The study, published in Nature Medicine, was designed to test an experimental neural system called BrainGate2, that is designed to literally turn thought into action. The system includes a 4x4mm sensor with 100 electrodes that is implanted into the brain’s motor cortex and records brain signals that are generated when a person either moves or thinks about moving a limb. These signals are sent to a decoder that turns this stimulus into a useful command for an external device, which is this experiment was a computer cursor.
Two quadriplegic patients with amyotrophic lateral sclerosis (ALS), also known as Lou Gehrig’s disease, voluntarily underwent brain surgery to participate in this experiment. They gave of themselves for science and became “true partners with us in this endeavor,” said Stanford lead researcher Jaimie Henderson.
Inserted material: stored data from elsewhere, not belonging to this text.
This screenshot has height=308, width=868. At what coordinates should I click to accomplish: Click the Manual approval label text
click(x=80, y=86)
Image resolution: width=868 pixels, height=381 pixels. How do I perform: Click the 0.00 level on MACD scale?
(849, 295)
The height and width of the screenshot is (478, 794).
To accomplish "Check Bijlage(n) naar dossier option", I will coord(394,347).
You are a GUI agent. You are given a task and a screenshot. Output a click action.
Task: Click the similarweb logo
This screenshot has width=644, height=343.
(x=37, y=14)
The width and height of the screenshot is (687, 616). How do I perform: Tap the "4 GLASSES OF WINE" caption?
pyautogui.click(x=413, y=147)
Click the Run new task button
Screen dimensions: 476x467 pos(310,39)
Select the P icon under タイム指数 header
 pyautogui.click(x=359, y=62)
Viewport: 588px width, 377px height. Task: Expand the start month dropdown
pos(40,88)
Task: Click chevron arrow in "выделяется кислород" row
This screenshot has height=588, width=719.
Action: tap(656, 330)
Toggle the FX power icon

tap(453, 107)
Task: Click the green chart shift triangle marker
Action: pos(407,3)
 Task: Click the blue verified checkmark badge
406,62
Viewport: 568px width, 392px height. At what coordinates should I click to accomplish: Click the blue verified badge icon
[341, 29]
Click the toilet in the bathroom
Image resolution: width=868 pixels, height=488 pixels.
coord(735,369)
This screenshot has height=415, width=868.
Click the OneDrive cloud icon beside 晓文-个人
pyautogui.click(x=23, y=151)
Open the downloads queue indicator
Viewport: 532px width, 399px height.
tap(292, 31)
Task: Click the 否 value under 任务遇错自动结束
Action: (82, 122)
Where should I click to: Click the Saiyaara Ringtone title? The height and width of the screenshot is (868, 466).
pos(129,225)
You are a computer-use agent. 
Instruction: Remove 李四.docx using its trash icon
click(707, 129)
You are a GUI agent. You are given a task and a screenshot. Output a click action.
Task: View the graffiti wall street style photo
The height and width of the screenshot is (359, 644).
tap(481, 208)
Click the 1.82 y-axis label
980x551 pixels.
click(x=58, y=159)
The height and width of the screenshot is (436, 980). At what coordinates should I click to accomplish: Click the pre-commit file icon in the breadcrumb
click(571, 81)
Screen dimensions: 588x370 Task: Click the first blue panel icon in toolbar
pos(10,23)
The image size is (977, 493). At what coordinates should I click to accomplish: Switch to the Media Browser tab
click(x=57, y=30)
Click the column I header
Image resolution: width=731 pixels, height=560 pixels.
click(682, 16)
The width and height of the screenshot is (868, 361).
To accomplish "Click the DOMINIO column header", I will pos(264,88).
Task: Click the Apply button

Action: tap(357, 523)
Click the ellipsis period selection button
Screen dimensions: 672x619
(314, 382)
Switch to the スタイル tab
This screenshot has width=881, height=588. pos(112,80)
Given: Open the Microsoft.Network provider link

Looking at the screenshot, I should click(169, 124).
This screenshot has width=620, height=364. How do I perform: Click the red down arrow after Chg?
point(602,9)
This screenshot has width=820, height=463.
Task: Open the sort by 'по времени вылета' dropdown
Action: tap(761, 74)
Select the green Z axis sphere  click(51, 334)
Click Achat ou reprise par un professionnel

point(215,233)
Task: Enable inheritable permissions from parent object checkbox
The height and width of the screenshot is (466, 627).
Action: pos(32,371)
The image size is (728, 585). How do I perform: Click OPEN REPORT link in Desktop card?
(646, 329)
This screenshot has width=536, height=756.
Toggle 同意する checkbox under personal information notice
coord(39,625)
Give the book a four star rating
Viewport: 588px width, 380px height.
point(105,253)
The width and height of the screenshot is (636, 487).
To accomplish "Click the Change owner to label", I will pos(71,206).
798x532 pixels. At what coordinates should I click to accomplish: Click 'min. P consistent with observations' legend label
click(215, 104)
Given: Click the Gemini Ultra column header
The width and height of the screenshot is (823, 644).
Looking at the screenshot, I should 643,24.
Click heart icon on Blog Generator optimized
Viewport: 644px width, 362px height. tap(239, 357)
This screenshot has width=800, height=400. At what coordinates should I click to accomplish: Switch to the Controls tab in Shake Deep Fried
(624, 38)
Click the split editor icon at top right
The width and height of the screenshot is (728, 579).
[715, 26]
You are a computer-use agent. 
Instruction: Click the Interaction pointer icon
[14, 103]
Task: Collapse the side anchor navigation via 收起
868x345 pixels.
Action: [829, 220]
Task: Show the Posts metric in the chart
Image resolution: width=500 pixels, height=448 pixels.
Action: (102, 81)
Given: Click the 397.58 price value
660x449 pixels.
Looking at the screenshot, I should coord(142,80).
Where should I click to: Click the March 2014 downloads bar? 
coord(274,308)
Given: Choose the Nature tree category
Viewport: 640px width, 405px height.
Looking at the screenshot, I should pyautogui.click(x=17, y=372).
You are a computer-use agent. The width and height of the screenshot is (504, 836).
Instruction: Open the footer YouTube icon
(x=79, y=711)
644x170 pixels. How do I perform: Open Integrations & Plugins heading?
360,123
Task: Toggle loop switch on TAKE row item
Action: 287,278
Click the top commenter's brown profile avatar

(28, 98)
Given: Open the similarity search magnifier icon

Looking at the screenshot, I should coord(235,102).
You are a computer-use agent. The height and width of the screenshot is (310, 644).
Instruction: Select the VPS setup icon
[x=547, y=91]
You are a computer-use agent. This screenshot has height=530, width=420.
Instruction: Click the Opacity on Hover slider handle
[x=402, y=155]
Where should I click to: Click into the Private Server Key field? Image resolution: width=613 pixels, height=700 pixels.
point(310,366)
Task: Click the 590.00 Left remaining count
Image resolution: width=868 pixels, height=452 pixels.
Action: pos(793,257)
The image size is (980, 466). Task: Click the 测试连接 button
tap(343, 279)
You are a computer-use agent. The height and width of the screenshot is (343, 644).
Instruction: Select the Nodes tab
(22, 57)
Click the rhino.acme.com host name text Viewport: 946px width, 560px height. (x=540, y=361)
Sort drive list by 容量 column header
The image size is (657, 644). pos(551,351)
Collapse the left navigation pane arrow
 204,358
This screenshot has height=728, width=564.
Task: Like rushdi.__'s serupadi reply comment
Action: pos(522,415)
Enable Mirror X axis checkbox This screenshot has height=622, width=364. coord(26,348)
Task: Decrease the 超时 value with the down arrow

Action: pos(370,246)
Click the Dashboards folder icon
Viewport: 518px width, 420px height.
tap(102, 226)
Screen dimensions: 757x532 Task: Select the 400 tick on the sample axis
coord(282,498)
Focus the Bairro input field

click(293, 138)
During the trials, the patients were asked to move a cursor on the computer screen to a specific target by thinking about moving their index fingers on a trackpad. Patients were able to hit their target in 25 seconds, a significant improvement over an earlier trial in which patients averaged 8.5 seconds per target.
In a second trial patients were asked to type words using the same brain control system that was now attached to Dasher, a computer accessibility tool that enables users to type without a keyboard by selecting letters on a screen. The app includes predictive typing that provides users with suggested letters to make it faster and easier to type full words. One of the participants, who had previous experience with the Dasher app, was able to type 115 words in 9 minutes, a pace of about six words per minute.
While six words per minute is quite a feat, Henderson believes this is only the beginning. He hopes to improve the system to the point where patients can fast type up to 40 words per minute. It’s not clear what hurdles the BrainGate2 implant will face as it seeks approval for use outside the lab, but Henderson is confident his system is “making very good progress” towards its goal.